In mathematics, particularly in the area of additive combinatorics, a sumset is a set formed by the sum of elements from two or more sets.
Arithmetic combinatorics is a branch of mathematics that merges ideas from number theory and combinatorics. It focuses on the study of combinatorial problems involving integers, particularly through the lens of additive number theory and multiplicative number theory. This field investigates structures and properties of sets of integers, often using combinatorial methods to analyze problems related to arithmetic progressions, sumsets, and other additive properties.
The Davenport constant is a concept from additive number theory, particularly in the context of additive bases. It is defined in relation to a finite set of integers.
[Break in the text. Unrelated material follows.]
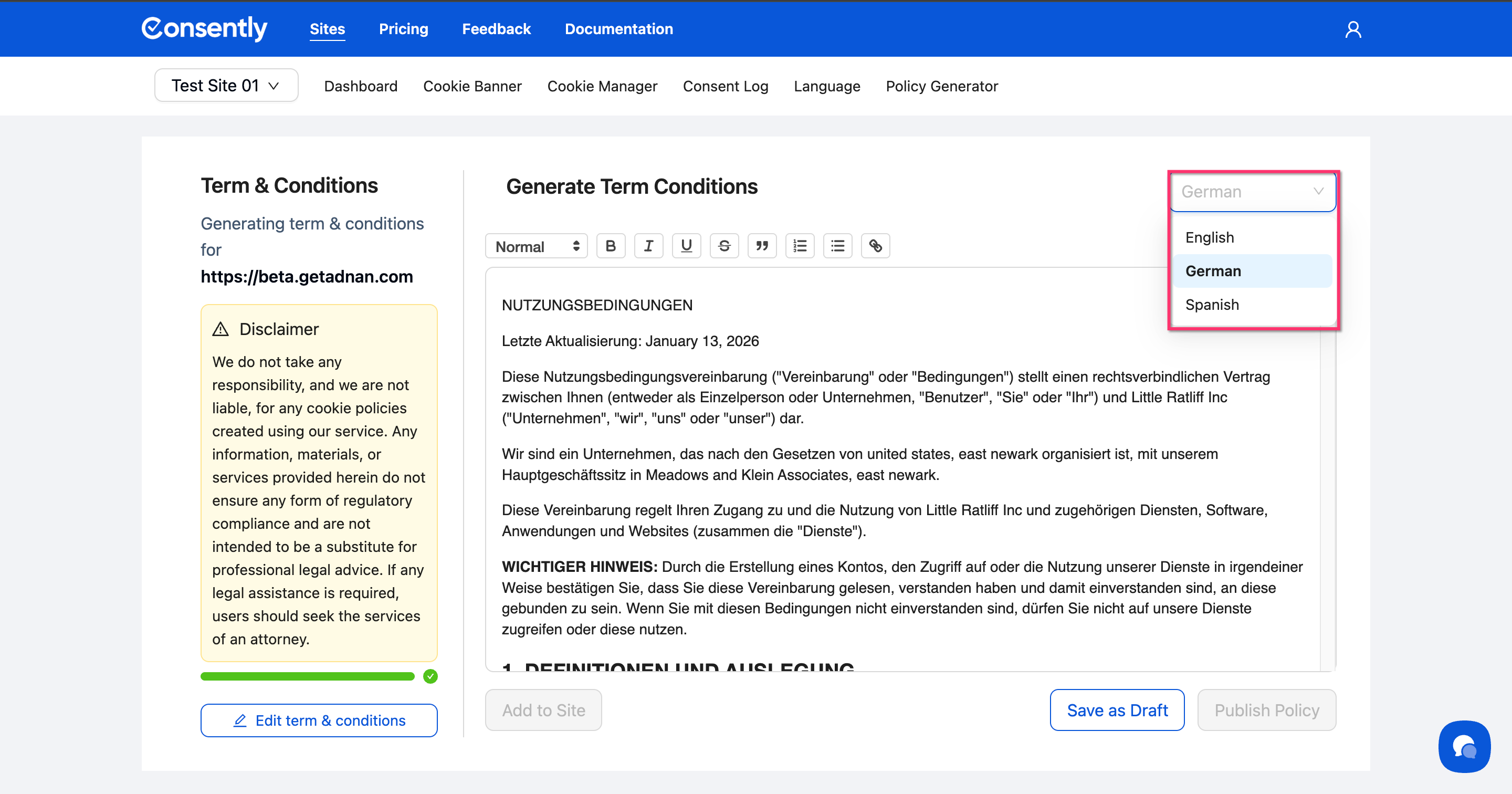Apply underline formatting
Image resolution: width=1512 pixels, height=794 pixels.
click(x=686, y=246)
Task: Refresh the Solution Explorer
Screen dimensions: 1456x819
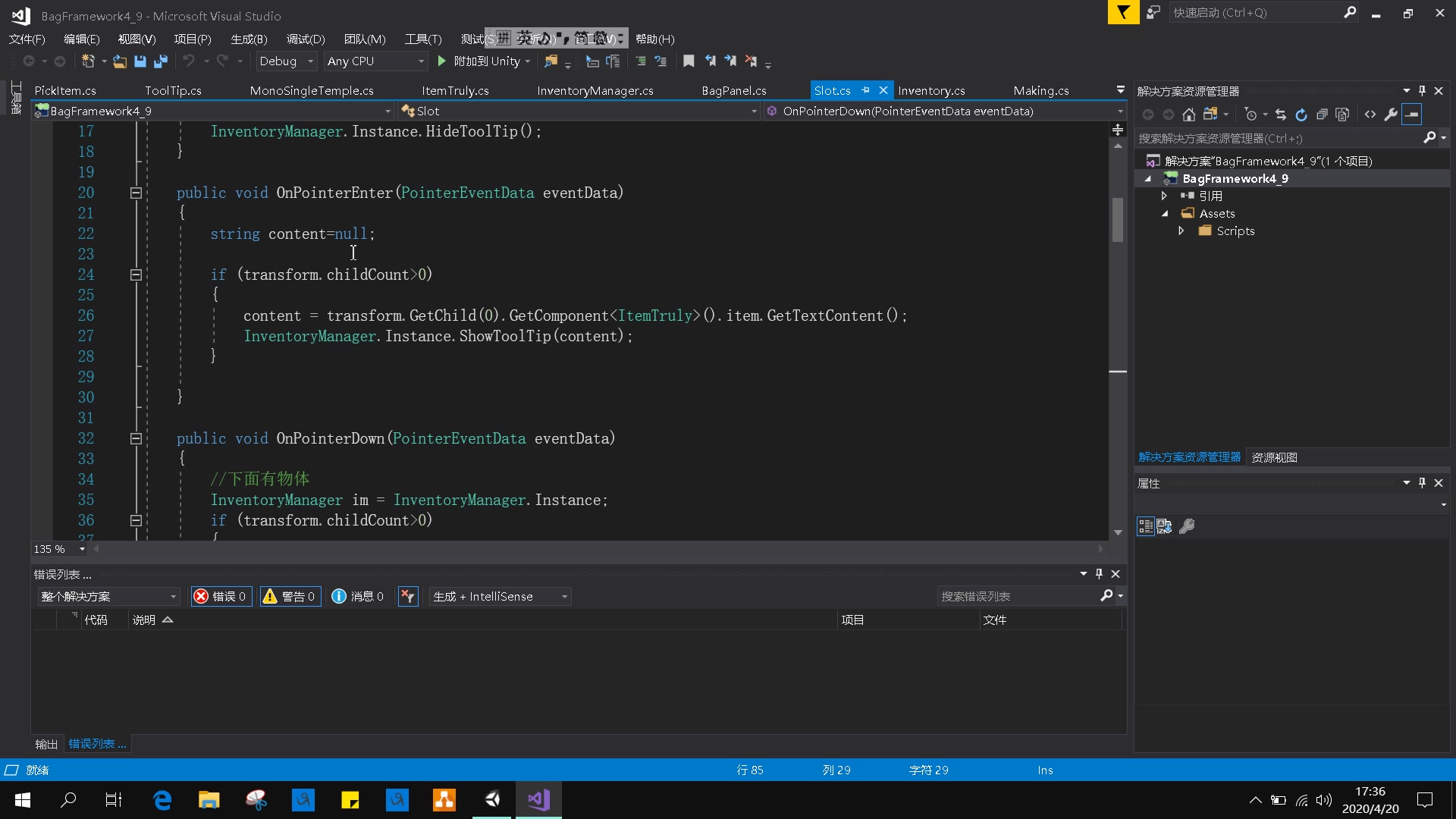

Dyson's transform, also known as the Dyson series, is a mathematical tool used primarily in quantum mechanics and quantum field theory. It provides a way to express the time evolution of a quantum state in terms of the interaction Hamiltonian when the system is subject to a time-dependent potential or interaction.
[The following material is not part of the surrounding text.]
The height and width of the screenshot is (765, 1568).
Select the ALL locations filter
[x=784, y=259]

Freiman's theorem is a result in additive combinatorics that provides a structural insight into sets of integers with small sumset sizes. Specifically, it concerns the behavior of subsets of the integers that contain a large number of elements while having a relatively small sumset.
Kneser's theorem is a result in combinatorial topology and algebraic topology that deals with the intersection properties of certain families of subsets of a finite set. Specifically, it provides a bound on the size of families of subsets that can be chosen from a finite set, under the constraint that certain intersections are empty.
A **restricted sumset** is a concept used in additive combinatorics, a branch of mathematics that studies various properties of sets of numbers, particularly in relation to addition. Given two sets \(A\) and \(B\) of integers, the **sumset** \(A + B\) is defined as the set of all possible sums obtained by taking one element from \(A\) and one element from \(B\).
Articles by others on the same topic
There are currently no matching articles.